4 June 1962. Navy chaplain Luis Padillo was giving last rites to dying soldiers as sniper fire surrounded him. A wounded soldier pulled himself up by clinging to the priest’s cassock, as bullets chewed up the concrete around them. Hector Rondón Lovera, who had to lie flat to avoid getting shot, later said that he was unsure how he managed to take this picture. [See all pictures he took that day]. Norman Rockwell eerily used this photograph as a template for his Southern Justice painting, “Murder in Mississippi.”
I myself am struck by the sense of absolute calm in that image of Fr. Padillo. There is something startlingly grounded there. Unflappable. Daring, even.
Father Capodanno went among the wounded and dying, giving last rites and taking care of his beloved Marines. Always watching out for them, as they watched out for him. Wounded in the face and suffering a severe shrapnel wound that nearly severed his hand, during the epic battle of Dong Son in September 1967, Father Vince moved to help a wounded Marine only yards from an enemy machine gun. Father Capodanno died from a machine gun blast [while] taking care of this young Marine. When his body was recovered, he had 27 bullet wounds.
A priest with.
Fr. Capodanno’s story puts me in mind of another possible saint, Kansas-born Chaplain Father Emil Kapaun:
Feverishly working beyond the American lines in “no-man’s land,” he actually stopped an execution and negotiated with the enemy for the safety of wounded Americans. No one knows how many young soldiers he carried to safety on his back. Going back again and again he was finally taken prisoner as he tried to rescue another wounded soldier.
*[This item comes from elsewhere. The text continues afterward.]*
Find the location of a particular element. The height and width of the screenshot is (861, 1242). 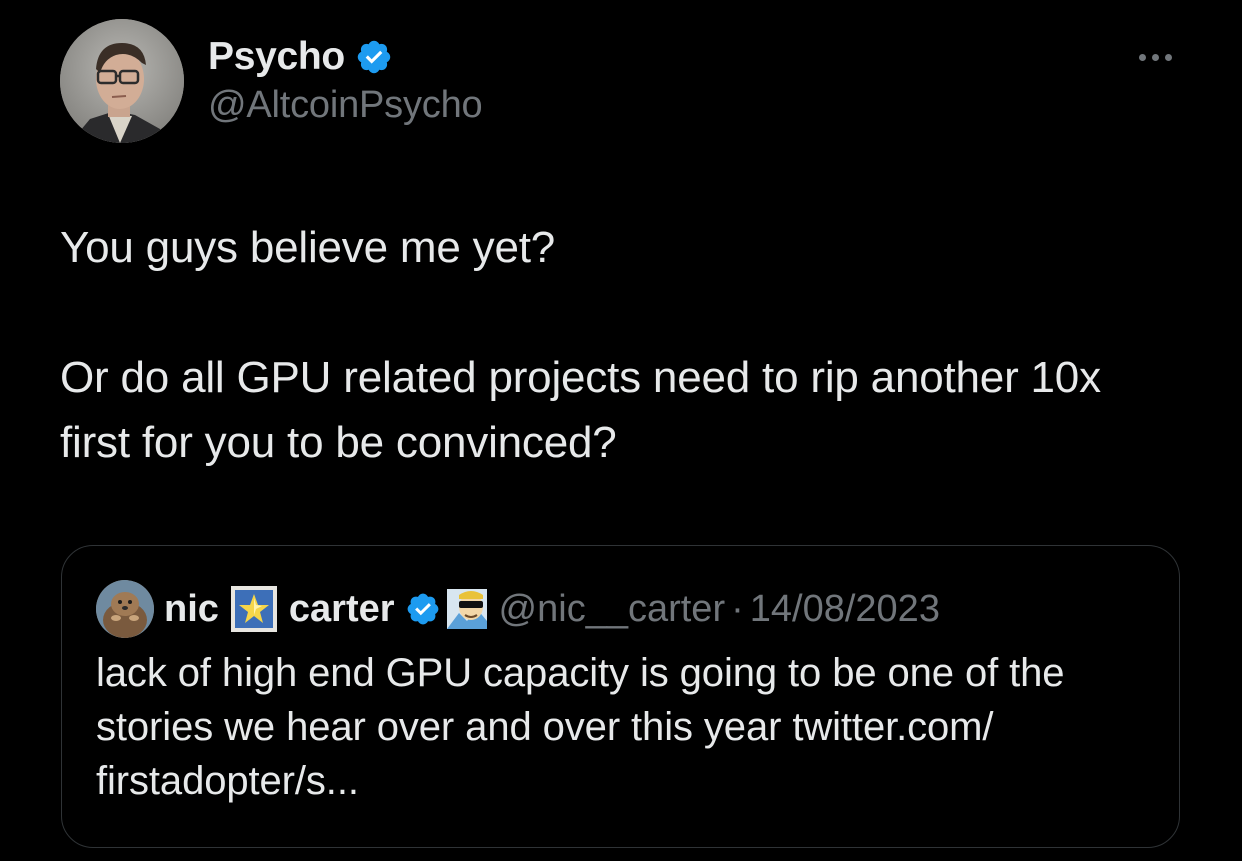

quoted-tweet-date: 14/08/2023 is located at coordinates (845, 610).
There is a great story about Kapaun, that while he was assisting a wounded man an enemy soldier approached and raised his rifle. Kapaun, apparently in no mood for it, hauled off and decked the soldier, before being taken prisoner.
Kapaun puts me in mind of:
Army Chaplain Fr. Tim Vakoc, who died of injuries sustained in Iraq.
Vakoc was injured on May 29, 2004 – the twelfth anniversary of his ordination to the priesthood – while returning from saying Mass for soldiers in the field in Iraq when his Humvee struck a roadside bomb (IED). He sustained a severe brain injury … On June 1, 2005, a flag – signed by Vakoc and his unit – was given to him. His first message to the visitors who presented the flag was “TIM 4F” (the military code for unfit for duty) and then “OK.”
And Fr. Vakoc’s story called to memory the incredible Fr. Aloysius Schmitt, Navy Chaplain, who had finished celebrating Mass on the USS Oklahoma just moments before the attack on Pearl Harbor, and died while helping other sailors get to safety.